Sense objects fall away from one who fasts from them. The taste, however, lingers. Even that taste falls away when the Supreme is seen.

Krishna names the exact residue Aṣṭāvakra calls kaṣāya and rasa in chapter 3. The seeker can withdraw from objects, but the inner pull is the harder enemy. Both teachers say it dies only with direct seeing.

The one who is the same in pleasure and pain, established in the Self, becomes fit for the deathless.

यं हि न व्यथयन्त्येते पुरुषं पुरुषर्षभ। समदुःखसुखं धीरं सोऽमृतत्वाय कल्पते॥

yaṃ hi na vyathayantyete puruṣaṃ puruṣarṣabha sama-duḥkha-sukhaṃ dhīraṃ so'mṛtatvāya kalpate

The one whom these contacts do not disturb, who stands equal in pleasure and pain, that dhīra is fit for the deathless.

Aṣṭāvakra's portrait of the dhīra in 3.9, who is neither pleased nor angered, is Krishna's dhīra precisely. The Sanskrit dhīra carries between the two Gītās.

The deluded soul, bewildered by the ego, thinks itself the doer while the modes of prakṛti carry out the action.

प्रकृतेः क्रियमाणानि गुणैः कर्माणि सर्वशः। अहङ्कारविमूढात्मा कर्ताहमिति मन्यते॥

prakṛteḥ kriyamāṇāni guṇaiḥ karmāṇi sarvaśaḥ ahaṅkāra-vimūḍhātmā kartāham iti manyate

Actions are entirely carried out by the guṇas of nature. The one deluded by the ego thinks, 'I am the doer.'

Aṣṭāvakra's 3.10, where the wise one watches the moving body as another's body, rests on this Gītā teaching. The doership has migrated out of the body. The action continues.
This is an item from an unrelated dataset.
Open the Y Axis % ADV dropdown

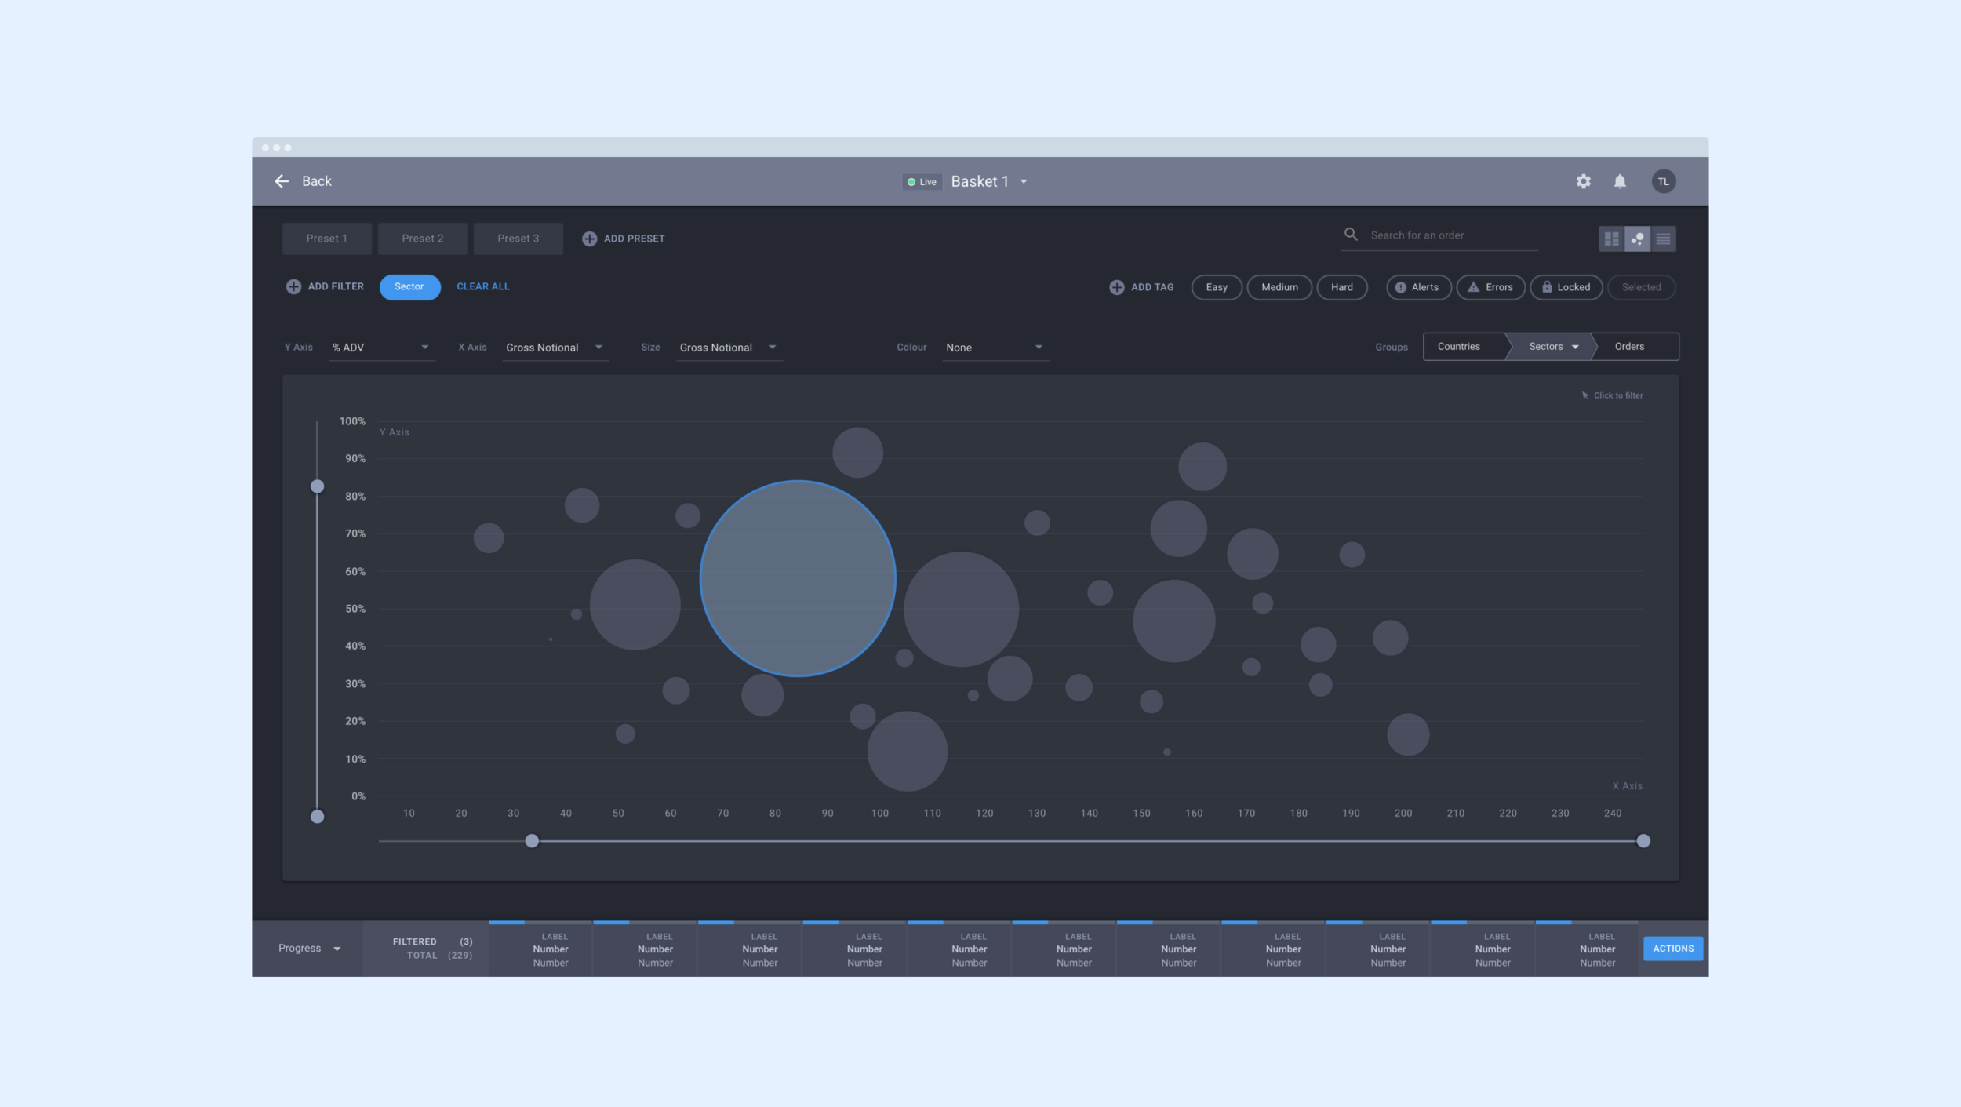click(x=381, y=348)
The wise one is liberated while still embodied; the body continues, the bondage ends.

जीवन्नेव सदा मुक्तः कृतार्थो ब्रह्मवित्तमः। उपाधिनाशाद् ब्रह्मैव सन् ब्रह्माप्येति निर्द्वयम्॥

jīvanneva sadā muktaḥ kṛtārtho brahmavittamaḥ upādhināśād brahmaiva san brahmāpyeti nirdvayam

Always liberated even while living, fulfilled, the best knower of Brahman. With the upādhis destroyed, being Brahman, he reaches the nondual Brahman.

Śaṅkara's name for the figure who emerges in the second half of chapter 3: jīvanmukta. Aṣṭāvakra is composing a portrait that the Vivekacūḍāmaṇi will later name.